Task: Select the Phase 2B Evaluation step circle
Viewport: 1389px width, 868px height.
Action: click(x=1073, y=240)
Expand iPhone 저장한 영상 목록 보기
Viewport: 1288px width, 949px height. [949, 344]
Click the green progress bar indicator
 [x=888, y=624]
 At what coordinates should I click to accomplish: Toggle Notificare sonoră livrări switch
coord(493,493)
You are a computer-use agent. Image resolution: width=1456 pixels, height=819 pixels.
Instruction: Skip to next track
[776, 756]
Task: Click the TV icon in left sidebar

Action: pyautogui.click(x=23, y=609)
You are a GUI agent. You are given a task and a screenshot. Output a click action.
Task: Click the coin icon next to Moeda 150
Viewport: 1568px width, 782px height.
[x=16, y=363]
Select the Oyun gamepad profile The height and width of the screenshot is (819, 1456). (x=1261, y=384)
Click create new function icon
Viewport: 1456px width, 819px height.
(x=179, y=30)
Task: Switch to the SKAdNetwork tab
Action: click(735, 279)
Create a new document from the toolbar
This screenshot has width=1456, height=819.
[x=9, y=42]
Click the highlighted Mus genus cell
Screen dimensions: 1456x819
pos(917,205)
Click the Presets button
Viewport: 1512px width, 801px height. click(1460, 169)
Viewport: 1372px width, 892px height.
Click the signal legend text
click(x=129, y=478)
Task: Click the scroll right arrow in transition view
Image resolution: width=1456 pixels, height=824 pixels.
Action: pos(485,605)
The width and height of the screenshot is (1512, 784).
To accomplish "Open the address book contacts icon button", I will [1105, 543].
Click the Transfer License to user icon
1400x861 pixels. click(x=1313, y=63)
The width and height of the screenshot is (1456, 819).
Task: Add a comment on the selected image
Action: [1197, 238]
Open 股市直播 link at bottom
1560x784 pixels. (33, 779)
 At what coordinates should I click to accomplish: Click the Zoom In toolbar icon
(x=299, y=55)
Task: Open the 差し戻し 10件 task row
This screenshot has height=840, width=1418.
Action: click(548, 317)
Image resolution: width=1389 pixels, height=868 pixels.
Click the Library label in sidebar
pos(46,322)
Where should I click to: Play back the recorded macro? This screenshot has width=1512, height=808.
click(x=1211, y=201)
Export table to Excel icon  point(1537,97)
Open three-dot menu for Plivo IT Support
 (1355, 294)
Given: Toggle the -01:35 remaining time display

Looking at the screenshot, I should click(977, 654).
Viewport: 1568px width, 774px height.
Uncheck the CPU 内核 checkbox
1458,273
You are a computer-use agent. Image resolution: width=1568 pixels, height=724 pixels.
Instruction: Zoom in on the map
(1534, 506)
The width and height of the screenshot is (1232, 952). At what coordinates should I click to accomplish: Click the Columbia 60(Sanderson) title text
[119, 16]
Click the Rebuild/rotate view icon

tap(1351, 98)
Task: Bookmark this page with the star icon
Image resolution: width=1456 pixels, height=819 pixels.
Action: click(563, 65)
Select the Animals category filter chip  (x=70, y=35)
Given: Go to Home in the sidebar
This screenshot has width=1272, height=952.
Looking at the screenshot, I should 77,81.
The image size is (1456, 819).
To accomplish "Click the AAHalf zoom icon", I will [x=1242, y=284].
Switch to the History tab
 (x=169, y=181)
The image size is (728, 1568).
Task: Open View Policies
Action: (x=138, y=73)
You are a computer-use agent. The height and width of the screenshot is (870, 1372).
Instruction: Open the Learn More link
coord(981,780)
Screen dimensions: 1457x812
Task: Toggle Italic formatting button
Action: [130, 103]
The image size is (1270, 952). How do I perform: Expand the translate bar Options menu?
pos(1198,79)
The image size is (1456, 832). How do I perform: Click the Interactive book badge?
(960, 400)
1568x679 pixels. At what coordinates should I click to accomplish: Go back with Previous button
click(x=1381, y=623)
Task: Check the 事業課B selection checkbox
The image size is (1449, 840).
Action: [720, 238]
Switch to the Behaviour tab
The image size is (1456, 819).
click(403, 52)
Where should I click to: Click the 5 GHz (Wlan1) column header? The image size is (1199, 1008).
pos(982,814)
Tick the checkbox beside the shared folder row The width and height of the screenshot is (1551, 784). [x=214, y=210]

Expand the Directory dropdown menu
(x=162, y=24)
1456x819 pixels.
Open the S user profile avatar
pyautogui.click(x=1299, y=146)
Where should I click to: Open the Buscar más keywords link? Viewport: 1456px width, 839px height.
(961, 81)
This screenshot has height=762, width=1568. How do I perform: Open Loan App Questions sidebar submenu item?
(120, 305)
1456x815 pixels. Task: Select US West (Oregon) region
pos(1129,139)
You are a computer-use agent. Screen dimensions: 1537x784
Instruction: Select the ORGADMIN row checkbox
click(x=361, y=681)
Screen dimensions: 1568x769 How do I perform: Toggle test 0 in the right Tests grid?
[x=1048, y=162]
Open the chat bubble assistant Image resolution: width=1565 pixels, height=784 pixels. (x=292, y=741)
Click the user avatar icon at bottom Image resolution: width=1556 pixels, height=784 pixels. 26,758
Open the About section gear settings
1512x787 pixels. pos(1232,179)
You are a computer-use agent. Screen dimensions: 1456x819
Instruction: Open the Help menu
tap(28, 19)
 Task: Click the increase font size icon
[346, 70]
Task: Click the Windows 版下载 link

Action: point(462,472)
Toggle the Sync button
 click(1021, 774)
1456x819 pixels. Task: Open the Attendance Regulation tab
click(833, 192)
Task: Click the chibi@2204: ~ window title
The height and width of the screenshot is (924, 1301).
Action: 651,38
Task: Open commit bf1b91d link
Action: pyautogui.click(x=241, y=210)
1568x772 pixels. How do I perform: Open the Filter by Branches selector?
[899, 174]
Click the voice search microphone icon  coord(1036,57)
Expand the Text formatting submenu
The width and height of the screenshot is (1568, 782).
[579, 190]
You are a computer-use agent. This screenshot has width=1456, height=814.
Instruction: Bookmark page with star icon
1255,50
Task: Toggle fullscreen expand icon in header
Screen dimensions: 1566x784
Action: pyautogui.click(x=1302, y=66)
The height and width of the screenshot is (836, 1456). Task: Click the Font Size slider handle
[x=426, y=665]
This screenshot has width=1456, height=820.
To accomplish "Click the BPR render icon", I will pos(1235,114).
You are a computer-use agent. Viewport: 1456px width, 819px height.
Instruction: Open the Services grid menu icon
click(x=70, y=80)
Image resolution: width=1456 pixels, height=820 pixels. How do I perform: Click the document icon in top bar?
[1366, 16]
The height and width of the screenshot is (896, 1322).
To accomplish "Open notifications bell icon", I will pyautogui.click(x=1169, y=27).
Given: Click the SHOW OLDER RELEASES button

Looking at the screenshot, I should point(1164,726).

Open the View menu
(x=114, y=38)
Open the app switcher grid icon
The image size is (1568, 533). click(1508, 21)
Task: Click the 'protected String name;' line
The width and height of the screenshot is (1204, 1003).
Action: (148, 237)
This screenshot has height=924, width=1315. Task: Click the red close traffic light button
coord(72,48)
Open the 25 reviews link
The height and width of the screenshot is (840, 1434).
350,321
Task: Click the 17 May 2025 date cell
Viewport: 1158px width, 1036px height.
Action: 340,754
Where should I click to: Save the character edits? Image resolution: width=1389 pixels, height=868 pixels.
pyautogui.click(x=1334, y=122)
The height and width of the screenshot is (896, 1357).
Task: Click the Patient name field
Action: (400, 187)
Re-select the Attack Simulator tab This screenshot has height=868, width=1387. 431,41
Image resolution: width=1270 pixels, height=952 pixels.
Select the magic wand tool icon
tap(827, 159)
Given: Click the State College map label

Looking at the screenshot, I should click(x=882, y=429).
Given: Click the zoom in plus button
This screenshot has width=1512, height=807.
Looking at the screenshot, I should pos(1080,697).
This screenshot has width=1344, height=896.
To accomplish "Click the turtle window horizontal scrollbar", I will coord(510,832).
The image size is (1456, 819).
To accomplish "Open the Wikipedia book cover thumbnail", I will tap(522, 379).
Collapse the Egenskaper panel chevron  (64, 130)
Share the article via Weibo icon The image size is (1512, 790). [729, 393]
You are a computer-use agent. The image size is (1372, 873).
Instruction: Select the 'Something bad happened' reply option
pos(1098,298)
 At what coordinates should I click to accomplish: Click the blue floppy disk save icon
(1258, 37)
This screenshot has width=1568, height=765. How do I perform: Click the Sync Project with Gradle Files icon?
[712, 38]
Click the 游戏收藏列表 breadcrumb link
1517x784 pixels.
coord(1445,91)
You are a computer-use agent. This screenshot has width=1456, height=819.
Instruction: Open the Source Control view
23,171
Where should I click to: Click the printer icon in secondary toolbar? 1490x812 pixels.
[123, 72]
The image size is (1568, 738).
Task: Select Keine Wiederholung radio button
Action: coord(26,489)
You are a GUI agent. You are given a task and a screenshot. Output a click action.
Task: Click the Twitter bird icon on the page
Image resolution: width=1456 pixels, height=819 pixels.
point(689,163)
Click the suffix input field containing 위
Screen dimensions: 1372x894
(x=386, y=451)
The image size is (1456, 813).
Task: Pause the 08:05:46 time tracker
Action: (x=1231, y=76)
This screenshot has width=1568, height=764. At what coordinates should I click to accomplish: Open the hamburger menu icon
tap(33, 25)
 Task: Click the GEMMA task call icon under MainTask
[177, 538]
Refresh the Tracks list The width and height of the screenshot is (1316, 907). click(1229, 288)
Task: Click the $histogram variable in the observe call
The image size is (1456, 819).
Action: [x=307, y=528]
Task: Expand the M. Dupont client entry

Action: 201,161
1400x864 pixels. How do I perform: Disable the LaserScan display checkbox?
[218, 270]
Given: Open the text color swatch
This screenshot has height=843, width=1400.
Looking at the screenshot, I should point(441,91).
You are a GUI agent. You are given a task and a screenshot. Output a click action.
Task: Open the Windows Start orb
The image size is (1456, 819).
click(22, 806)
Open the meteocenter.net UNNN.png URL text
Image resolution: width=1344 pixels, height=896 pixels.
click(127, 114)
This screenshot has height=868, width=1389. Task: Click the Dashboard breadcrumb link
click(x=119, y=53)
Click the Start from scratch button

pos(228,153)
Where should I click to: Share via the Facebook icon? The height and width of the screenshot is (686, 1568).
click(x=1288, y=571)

» WHAT TO DO
Your reply should hold all the lines from the listing above in which "will" appears.

» WRITTEN RESPONSE
To accomplish "Open the address book contacts icon button", I will [1105, 543].
To accomplish "Click the AAHalf zoom icon", I will [x=1242, y=284].
To accomplish "Click the BPR render icon", I will pos(1235,114).
To accomplish "Open notifications bell icon", I will pyautogui.click(x=1169, y=27).
To accomplish "Click the turtle window horizontal scrollbar", I will coord(510,832).
To accomplish "Open the Wikipedia book cover thumbnail", I will tap(522, 379).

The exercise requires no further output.